4. Bad News, Challenges, or Points of Concern
- Decline in ANI: The decrease in ANI for Q4 reflects the impact of historically high catch-up fees in the previous year.
- Step-Downs and Expirations: Exceeded expectations at 5-7% due to early paydowns in the credit business and expirations of managed accounts, which may indicate volatility in AUM.
- Exposure to AI Risks: While management expressed confidence in their portfolio, there are concerns regarding the potential impact of AI on private market managers, particularly in SaaS and software sectors.
5. Notable Q&A Insights
- AI Exposure: Management confirmed a strategic focus on investing in AI through their venture portfolio while maintaining limited exposure to traditional SaaS and software sectors.
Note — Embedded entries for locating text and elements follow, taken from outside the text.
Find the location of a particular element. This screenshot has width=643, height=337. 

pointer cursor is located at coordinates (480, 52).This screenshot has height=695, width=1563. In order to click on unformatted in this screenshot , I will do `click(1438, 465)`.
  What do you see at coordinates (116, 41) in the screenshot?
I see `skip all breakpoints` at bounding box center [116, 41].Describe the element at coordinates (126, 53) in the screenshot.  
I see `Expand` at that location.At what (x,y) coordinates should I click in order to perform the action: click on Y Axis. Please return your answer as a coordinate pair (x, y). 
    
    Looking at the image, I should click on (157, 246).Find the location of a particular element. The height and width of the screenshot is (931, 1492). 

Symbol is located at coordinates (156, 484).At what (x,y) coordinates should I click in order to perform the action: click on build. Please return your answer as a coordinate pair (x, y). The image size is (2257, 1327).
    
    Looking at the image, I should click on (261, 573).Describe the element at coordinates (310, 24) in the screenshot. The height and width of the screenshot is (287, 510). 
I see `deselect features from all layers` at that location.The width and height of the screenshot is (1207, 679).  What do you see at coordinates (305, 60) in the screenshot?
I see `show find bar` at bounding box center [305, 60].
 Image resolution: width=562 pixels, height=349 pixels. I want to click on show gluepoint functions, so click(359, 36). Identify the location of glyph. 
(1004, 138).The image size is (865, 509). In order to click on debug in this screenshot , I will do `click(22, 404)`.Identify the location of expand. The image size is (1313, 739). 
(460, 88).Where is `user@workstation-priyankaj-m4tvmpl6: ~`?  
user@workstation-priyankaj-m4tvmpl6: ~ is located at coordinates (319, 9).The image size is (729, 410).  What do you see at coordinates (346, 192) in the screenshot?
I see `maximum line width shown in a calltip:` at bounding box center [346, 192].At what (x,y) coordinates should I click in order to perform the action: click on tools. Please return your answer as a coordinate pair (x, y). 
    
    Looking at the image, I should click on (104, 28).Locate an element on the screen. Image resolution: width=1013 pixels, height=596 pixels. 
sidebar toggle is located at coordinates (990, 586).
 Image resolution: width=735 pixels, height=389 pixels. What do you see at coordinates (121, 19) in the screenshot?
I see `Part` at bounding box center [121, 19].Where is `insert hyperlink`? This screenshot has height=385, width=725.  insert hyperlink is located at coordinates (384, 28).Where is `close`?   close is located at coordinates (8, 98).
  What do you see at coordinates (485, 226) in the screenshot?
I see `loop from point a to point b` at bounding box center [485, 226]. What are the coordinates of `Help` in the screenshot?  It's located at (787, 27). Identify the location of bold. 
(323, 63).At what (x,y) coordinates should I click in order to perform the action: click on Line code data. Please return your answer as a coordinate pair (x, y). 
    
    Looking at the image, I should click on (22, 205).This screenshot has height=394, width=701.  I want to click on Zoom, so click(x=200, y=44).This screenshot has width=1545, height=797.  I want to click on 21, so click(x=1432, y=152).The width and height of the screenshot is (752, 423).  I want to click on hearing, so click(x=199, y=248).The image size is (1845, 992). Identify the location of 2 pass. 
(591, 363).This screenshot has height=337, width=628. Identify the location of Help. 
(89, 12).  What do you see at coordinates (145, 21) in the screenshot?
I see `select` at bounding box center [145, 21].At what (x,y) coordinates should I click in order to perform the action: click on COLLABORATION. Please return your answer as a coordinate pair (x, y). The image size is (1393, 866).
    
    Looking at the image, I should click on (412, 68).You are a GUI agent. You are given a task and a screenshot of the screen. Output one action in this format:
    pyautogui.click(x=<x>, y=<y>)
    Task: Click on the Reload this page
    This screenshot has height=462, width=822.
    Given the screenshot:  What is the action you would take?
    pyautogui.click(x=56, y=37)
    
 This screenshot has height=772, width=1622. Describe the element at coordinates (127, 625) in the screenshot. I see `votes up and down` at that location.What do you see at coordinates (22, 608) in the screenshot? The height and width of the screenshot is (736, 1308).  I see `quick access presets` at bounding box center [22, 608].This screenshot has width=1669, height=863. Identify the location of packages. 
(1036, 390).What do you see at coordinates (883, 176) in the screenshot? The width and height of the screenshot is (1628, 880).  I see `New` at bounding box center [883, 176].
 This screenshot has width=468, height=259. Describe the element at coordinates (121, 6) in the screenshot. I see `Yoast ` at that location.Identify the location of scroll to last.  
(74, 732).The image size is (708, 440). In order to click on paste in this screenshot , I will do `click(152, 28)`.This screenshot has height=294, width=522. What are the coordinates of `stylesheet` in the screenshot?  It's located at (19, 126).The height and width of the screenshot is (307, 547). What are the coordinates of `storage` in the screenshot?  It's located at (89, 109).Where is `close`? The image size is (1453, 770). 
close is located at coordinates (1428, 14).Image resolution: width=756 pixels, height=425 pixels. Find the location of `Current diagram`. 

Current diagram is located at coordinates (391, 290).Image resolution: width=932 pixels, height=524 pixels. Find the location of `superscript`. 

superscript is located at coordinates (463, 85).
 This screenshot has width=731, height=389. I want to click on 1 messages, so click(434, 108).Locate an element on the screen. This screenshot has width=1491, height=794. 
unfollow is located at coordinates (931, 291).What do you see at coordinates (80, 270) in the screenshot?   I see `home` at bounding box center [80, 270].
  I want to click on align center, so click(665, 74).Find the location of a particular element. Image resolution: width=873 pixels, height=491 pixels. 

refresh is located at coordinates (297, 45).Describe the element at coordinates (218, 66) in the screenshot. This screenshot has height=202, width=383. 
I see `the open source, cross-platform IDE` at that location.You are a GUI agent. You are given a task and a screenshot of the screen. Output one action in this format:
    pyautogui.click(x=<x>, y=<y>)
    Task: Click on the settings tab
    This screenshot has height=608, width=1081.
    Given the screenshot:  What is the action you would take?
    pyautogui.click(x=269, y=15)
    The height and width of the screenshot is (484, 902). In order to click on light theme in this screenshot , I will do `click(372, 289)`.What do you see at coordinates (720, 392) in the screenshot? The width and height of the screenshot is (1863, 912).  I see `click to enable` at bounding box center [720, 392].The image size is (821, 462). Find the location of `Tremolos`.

- Private Wealth Strategy: Discussion highlighted a cautious approach to expanding in the private wealth channel, emphasizing partnerships rather than building a dedicated distribution team.
- Stellus Acquisition Details: Management refrained from providing specific blended average fee rates for Stellus until closer to the acquisition closing, indicating a careful approach to integration and financial modeling.
Overall, P10, Inc. demonstrated strong growth and strategic positioning in the private equity and credit markets, while also acknowledging challenges related to fee dynamics and market risks. The company remains optimistic about future growth and expansion opportunities.